▶ **Exercise tasks**
A. Using the article on Empathy below, decide whether each statement agrees with it: (i) Empathy was released by SM Entertainment and distributed by Dreamus; (ii) the EP contains ten tracks; (iii) the physical album comes in two versions. Answer yes or no for each, and quote the words of the article that decide it.
B. Translate this sentence from the article on Empathy into Spanish: "Empathy is the debut extended play by South Korean singer and actor D.O."
C. Quote the article on Empathy from "Singles from Empathy" up to and including "(Blue and Grey).".

- Digital and Photobook version cover

EP by D.O.
- Released: July 26, 2021
- Recorded: 2021
- Studios: SM Big Shot (Seoul); SM Blue Ocean (Seoul); SM LVYIN (Seoul); SM Yellow Tail (Seoul);
- Genres: Folk-pop; R&B; Latin pop;
- Length: 24:28
- Languages: Korean; English; Spanish;
- Labels: SM; Dreamus;
- Producer: Lee Soo-man

D.O. chronology
|  | Empathy (2021) | Expectation (2023) |

Singles from Empathy
- "Rose" Released: July 26, 2021;

= Empathy (EP) =

Empathy is the debut extended play by South Korean singer and actor D.O. It was released on July 26, 2021, by SM Entertainment and distributed by Dreamus. The EP features eight tracks including the lead single, "Rose". The physical album comes in three versions: one photobook version and two digipack versions (Blue and Grey).

▶ **Dataset content**
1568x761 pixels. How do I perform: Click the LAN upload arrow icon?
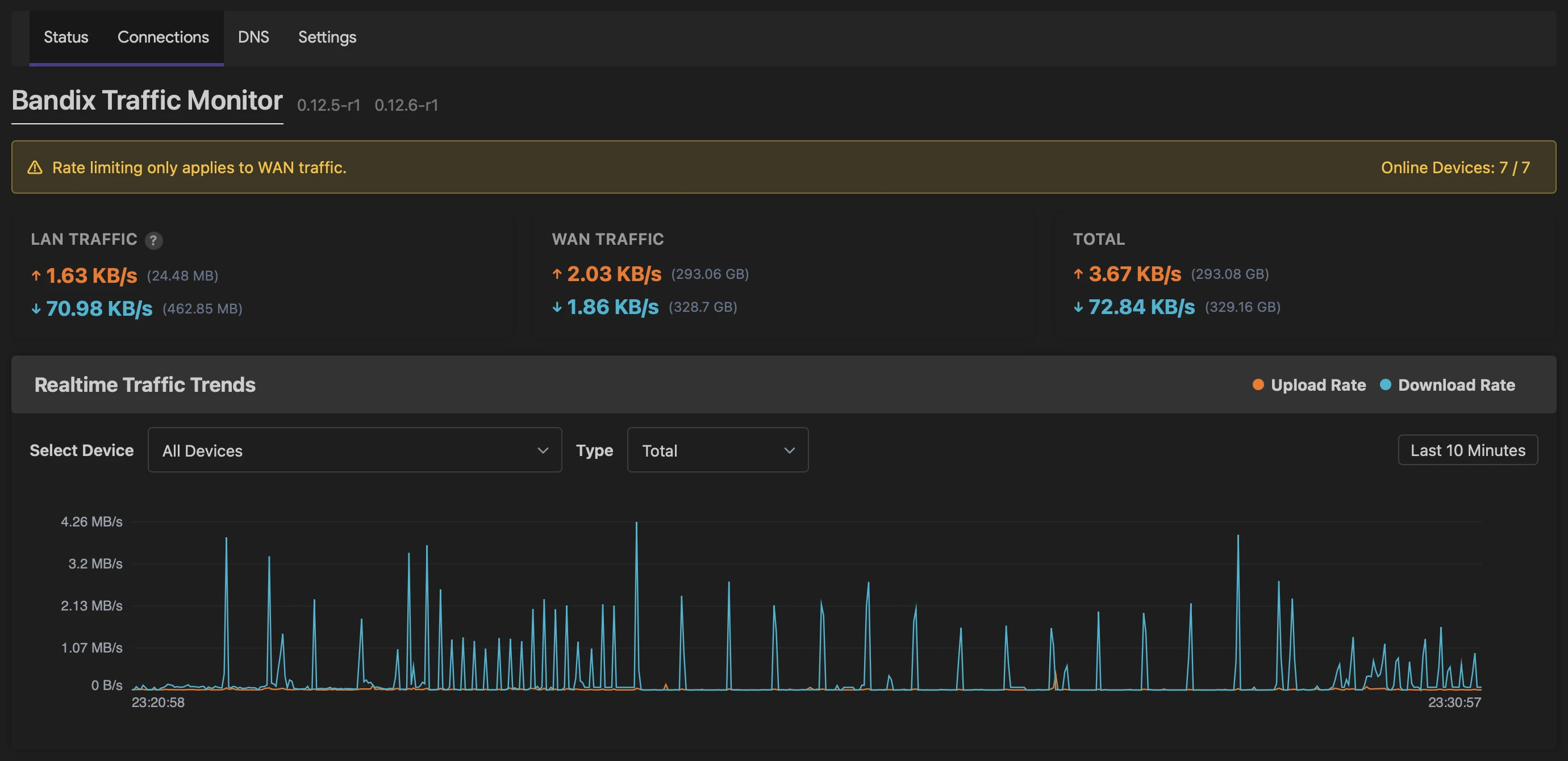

▶ **Solutions in order**
A.
(i) Yes: "It was released on July 26, 2021, by SM Entertainment and distributed by Dreamus."
(ii) No: "The EP features eight tracks including the lead single, "Rose"."
(iii) No: "The physical album comes in three versions"

B. Empathy es el extended play debut del cantante y actor surcoreano D.O.

C.
Singles from Empathy
- "Rose" Released: July 26, 2021;

= Empathy (EP) =

Empathy is the debut extended play by South Korean singer and actor D.O. It was released on July 26, 2021, by SM Entertainment and distributed by Dreamus. The EP features eight tracks including the lead single, "Rose". The physical album comes in three versions: one photobook version and two digipack versions (Blue and Grey).